There are a lot of voices out there. The voices of Madison Avenue hucksters hawking the Next Big Thing. The voices of politicians doling out demagoguery left, right, and (rarely) center. The voice of your mother. Your father. Your older brother, who once shaved your eyebrows off while you were asleep. Sister Mary Margaret, your fourth grade math teacher, who, because of your lousy recitation of the multiplication tables, told you you’d never amount to much. Your boss. Your yoga instructor. Your spouse.
Some of these voices are for the helpful (imagine the vocal effervescence of Glenda the Good witch), but some are not. The sum total of all of them is a certain cacophony that threatens to paint over your own voice, to mow down what you think you need to say.

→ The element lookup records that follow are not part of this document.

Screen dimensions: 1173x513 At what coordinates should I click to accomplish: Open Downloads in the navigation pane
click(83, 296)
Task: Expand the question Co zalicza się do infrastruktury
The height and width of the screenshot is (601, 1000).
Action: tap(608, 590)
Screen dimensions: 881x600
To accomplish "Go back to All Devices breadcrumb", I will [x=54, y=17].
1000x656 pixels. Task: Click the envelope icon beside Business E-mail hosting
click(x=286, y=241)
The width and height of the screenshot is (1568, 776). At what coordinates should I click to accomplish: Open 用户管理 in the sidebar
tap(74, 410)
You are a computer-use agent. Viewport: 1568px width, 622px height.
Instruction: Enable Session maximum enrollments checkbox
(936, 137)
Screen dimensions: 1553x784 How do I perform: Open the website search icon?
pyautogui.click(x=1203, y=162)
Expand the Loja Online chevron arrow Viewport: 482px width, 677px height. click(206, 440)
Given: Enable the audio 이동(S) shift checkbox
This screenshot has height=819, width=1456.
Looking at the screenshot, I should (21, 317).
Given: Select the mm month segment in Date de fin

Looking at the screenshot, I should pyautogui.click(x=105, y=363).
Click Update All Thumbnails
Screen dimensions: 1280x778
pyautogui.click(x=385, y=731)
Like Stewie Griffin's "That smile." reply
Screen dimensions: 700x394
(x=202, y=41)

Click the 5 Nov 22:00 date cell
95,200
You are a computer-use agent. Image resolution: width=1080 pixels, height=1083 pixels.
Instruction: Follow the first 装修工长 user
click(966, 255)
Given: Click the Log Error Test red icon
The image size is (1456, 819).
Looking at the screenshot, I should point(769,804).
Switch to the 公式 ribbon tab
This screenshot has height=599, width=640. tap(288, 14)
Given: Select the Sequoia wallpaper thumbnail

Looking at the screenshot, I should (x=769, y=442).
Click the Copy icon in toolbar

As a musician, poet, and broadcaster, my own voice – metaphorically and literally understood – has found many ways to make its presence known. Like all writers, I am sensitive to the figurative notion of authorial “voice,” the special way a writer makes words foxtrot across the page or screen. As a singer and broadcaster, I pay great attention to the voice as a literal thing – a body part to take care of an instrument to master – in my daily work.
In naming this blog Inner Voices, I am honoring the special resonance of voice broadly construed and borrowing from musical lingo, which is so beguilingly expressive. In musical parlance, an inner voice is a line of music that is neither the melody line nor the bass line, but rather a line buried, as it were, in the middle of the texture.
Far from serving as merely a supporting actor, an inner voice gives a musical work depth, richness, and texture. Good performers will always know when and how much to bring an inner voice to the fore. And when an inner voice has its moment in the sun, magic can happen.
Here, on this website, I bring forth the inner voices of my own life as a poet, writer, singer, broadcaster, and voice talent to share with you. I hope you will feel free to make your voice heard, too, and drop me a line now and then. But please be sure to speak up, so we all can hear you above the din.